Let's now examine each in more detail.
Management is responsible for ensuring that a company's assets are properly utilised and protected. Insurance addresses the issue of protection, however, if the sums insured do not properly reflect the possible risk then management is either wasting money on excess premiums (in the case of over-insuring) or taking unnecessary risk (in the case of under-insuring). Most, if not all, policies contain a co-insurance clause (also known as the "Condition of Average Clause") which comes into effect when a loss occurs and it is determined that the Sum Insured is less than the true value ("Value at Risk"). The co-insurance clause basically means that if the assets are under-insured, the company is opting to carry the risk for the difference between the Value at Risk and the Sum Insured. In essence this means that the amount paid by an insurer in the event of a loss equals the actual loss multiplied by the ratio of the Sum Insured divided by the Value at Risk. A simplified example follows:
Sum Insured: US$8 million
Value at Risk: US$10 million
Therefore the company is co-insuring the difference of US$2 million.
If a loss occurs which costs US$5 million to rectify, the insurance company will only pay US$4 million and the company will have to pay the remaining US$1 million (US$8m / US$10m = 80%, US$5m * 80% = US$4m). On the other side of the coin, over-insuring is purely a waste of money. Insurance companies will never pay out more than assets are worth regardless of the how much cover you have. In other words, if you insure for 20% more than your assets are worth, the insurance company will only pay out up to the actual value of the assets, the remaining cover is redundant and the premiums on this cover could have been saved.
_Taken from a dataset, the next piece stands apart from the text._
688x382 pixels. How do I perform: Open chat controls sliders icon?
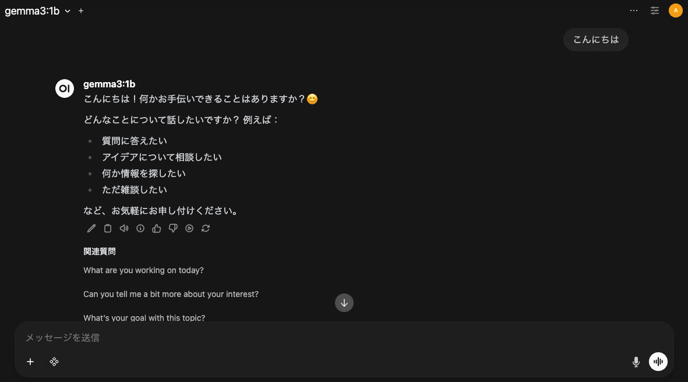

As for how insurance valuations can assist in the settlement of a claim, simply having had a valuation done can help reduce settlement time as the insurers are less likely to suspect under-insurance and test for this in order to apply the coinsurance clause. The information gathered in the valuation process – photographs, drawings, specific machine information, etc – can also help determine exactly what was on site and provide corroborating evidence in proving the claim. The valuers can also be brought in to work with the loss adjusters and assist them in determining the current value of the loss.
Regular insurance valuations are cost effective – once a valuation program has been put in place, it can help ensure that you are managing your insurance costs and cover effectively and provide support for claims. One important aspect of an insurance valuation program is determining what to value and how frequently, this is something that your valuers can help you decide and will depend on the nature of your business – how quickly costs change, how many similar locations you might operate from, whether there are long term economic factors which impact on asset utilisation, etc. While many insurance programs are similar, no two are the same – make sure your valuers are properly tailoring their services to your specific needs.